◆ TASK DETAILS
With pictures excluded, retype exactly every line from the one containing "You are a computer-use" to the end of the records below.

◆ DATA SHOWN
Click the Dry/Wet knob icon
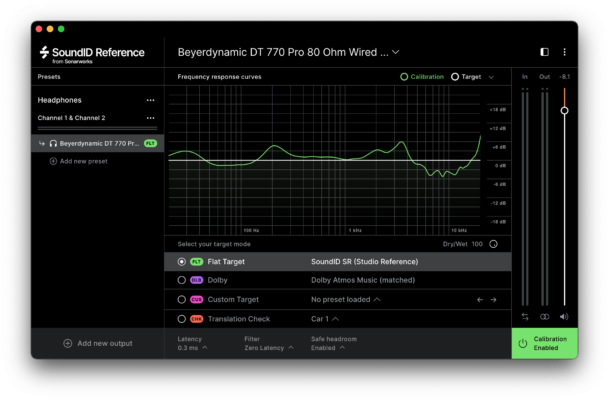609x400 pixels. 493,244
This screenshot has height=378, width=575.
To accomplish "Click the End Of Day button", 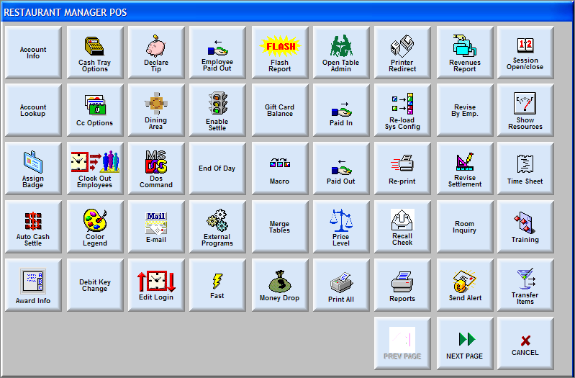I will click(217, 168).
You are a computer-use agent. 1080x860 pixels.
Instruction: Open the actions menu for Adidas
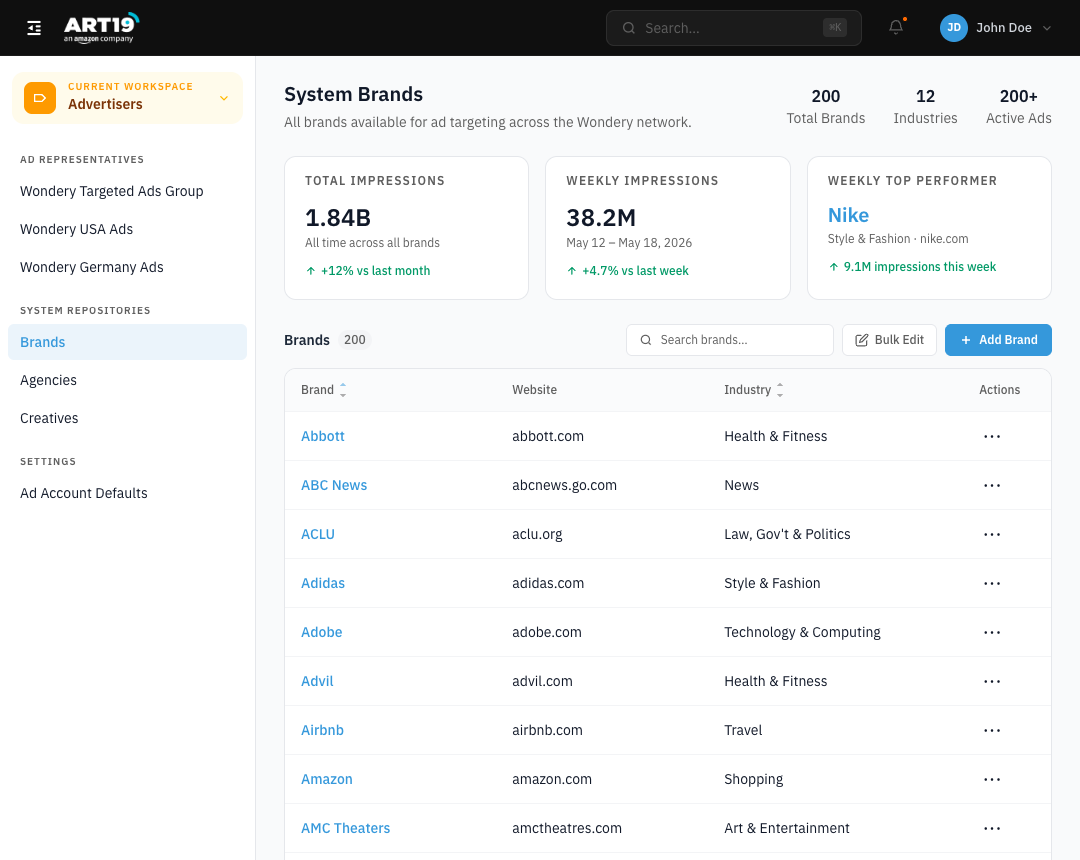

◆ OUTPUT OF THE EXERCISE
You are a computer-use agent. 1080x860 pixels.
Instruction: Open the actions menu for Adidas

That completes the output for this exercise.